Write out the entries below in full, exactly as given.

DATA FOR PROCESSING below:

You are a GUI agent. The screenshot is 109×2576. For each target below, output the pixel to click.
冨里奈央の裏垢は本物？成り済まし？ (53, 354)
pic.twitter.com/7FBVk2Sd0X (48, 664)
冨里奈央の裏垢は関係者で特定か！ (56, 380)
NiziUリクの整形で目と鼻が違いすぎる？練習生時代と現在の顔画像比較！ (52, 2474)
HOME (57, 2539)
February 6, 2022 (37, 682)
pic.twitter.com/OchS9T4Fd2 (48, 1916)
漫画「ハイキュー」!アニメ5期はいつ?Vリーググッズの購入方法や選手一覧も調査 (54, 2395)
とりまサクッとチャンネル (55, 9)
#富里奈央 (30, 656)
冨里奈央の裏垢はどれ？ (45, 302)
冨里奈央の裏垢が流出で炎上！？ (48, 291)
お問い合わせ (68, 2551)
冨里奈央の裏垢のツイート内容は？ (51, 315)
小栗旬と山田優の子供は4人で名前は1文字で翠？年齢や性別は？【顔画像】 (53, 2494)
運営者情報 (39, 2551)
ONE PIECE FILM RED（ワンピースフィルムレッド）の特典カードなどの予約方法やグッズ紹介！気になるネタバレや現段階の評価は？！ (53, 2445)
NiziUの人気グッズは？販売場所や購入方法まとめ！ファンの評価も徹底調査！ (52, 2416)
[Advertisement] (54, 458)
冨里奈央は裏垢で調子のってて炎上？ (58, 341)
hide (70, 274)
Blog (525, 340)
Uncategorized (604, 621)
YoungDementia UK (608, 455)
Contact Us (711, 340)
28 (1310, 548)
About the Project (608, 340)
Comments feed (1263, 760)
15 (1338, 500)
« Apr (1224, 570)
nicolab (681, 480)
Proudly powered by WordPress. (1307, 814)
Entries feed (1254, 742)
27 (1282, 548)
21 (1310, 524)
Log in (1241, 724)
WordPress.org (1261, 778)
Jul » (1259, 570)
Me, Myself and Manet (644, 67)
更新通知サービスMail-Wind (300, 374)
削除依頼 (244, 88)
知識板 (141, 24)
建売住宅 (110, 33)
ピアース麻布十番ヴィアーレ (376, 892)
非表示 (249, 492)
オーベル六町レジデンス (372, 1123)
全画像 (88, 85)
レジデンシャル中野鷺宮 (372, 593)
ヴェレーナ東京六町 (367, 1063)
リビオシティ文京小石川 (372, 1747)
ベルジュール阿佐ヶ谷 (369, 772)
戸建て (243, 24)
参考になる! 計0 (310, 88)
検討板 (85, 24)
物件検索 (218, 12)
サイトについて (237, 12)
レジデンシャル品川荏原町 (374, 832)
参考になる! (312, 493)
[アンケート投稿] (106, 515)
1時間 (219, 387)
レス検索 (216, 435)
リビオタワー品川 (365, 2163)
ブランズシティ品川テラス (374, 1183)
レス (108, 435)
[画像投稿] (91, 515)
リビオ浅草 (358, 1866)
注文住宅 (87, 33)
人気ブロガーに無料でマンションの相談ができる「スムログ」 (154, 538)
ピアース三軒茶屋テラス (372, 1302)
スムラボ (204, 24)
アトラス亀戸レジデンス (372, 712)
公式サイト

End of DATA FOR PROCESSING.

▶ ANSWER TO THIS TASK
You are a GUI agent. The screenshot is 109×2576. For each target below, output the pixel to click.
冨里奈央の裏垢は本物？成り済まし？ (53, 354)
pic.twitter.com/7FBVk2Sd0X (48, 664)
冨里奈央の裏垢は関係者で特定か！ (56, 380)
NiziUリクの整形で目と鼻が違いすぎる？練習生時代と現在の顔画像比較！ (52, 2474)
HOME (57, 2539)
February 6, 2022 (37, 682)
pic.twitter.com/OchS9T4Fd2 (48, 1916)
漫画「ハイキュー」!アニメ5期はいつ?Vリーググッズの購入方法や選手一覧も調査 (54, 2395)
とりまサクッとチャンネル (55, 9)
#富里奈央 (30, 656)
冨里奈央の裏垢はどれ？ (45, 302)
冨里奈央の裏垢が流出で炎上！？ (48, 291)
お問い合わせ (68, 2551)
冨里奈央の裏垢のツイート内容は？ (51, 315)
小栗旬と山田優の子供は4人で名前は1文字で翠？年齢や性別は？【顔画像】 (53, 2494)
運営者情報 (39, 2551)
ONE PIECE FILM RED（ワンピースフィルムレッド）の特典カードなどの予約方法やグッズ紹介！気になるネタバレや現段階の評価は？！ (53, 2445)
NiziUの人気グッズは？販売場所や購入方法まとめ！ファンの評価も徹底調査！ (52, 2416)
[Advertisement] (54, 458)
冨里奈央は裏垢で調子のってて炎上？ (58, 341)
hide (70, 274)
Blog (525, 340)
Uncategorized (604, 621)
YoungDementia UK (608, 455)
Contact Us (711, 340)
28 (1310, 548)
About the Project (608, 340)
Comments feed (1263, 760)
15 (1338, 500)
« Apr (1224, 570)
nicolab (681, 480)
Proudly powered by WordPress. (1307, 814)
Entries feed (1254, 742)
27 (1282, 548)
21 (1310, 524)
Log in (1241, 724)
WordPress.org (1261, 778)
Jul » (1259, 570)
Me, Myself and Manet (644, 67)
更新通知サービスMail-Wind (300, 374)
削除依頼 (244, 88)
知識板 (141, 24)
建売住宅 (110, 33)
ピアース麻布十番ヴィアーレ (376, 892)
非表示 (249, 492)
オーベル六町レジデンス (372, 1123)
全画像 (88, 85)
レジデンシャル中野鷺宮 (372, 593)
ヴェレーナ東京六町 (367, 1063)
リビオシティ文京小石川 (372, 1747)
ベルジュール阿佐ヶ谷 (369, 772)
戸建て (243, 24)
参考になる! 計0 (310, 88)
検討板 (85, 24)
物件検索 (218, 12)
サイトについて (237, 12)
レジデンシャル品川荏原町 (374, 832)
参考になる! (312, 493)
[アンケート投稿] (106, 515)
1時間 (219, 387)
レス検索 (216, 435)
リビオタワー品川 (365, 2163)
ブランズシティ品川テラス (374, 1183)
レス (108, 435)
[画像投稿] (91, 515)
リビオ浅草 (358, 1866)
注文住宅 (87, 33)
人気ブロガーに無料でマンションの相談ができる「スムログ」 (154, 538)
ピアース三軒茶屋テラス (372, 1302)
スムラボ (204, 24)
アトラス亀戸レジデンス (372, 712)
公式サイト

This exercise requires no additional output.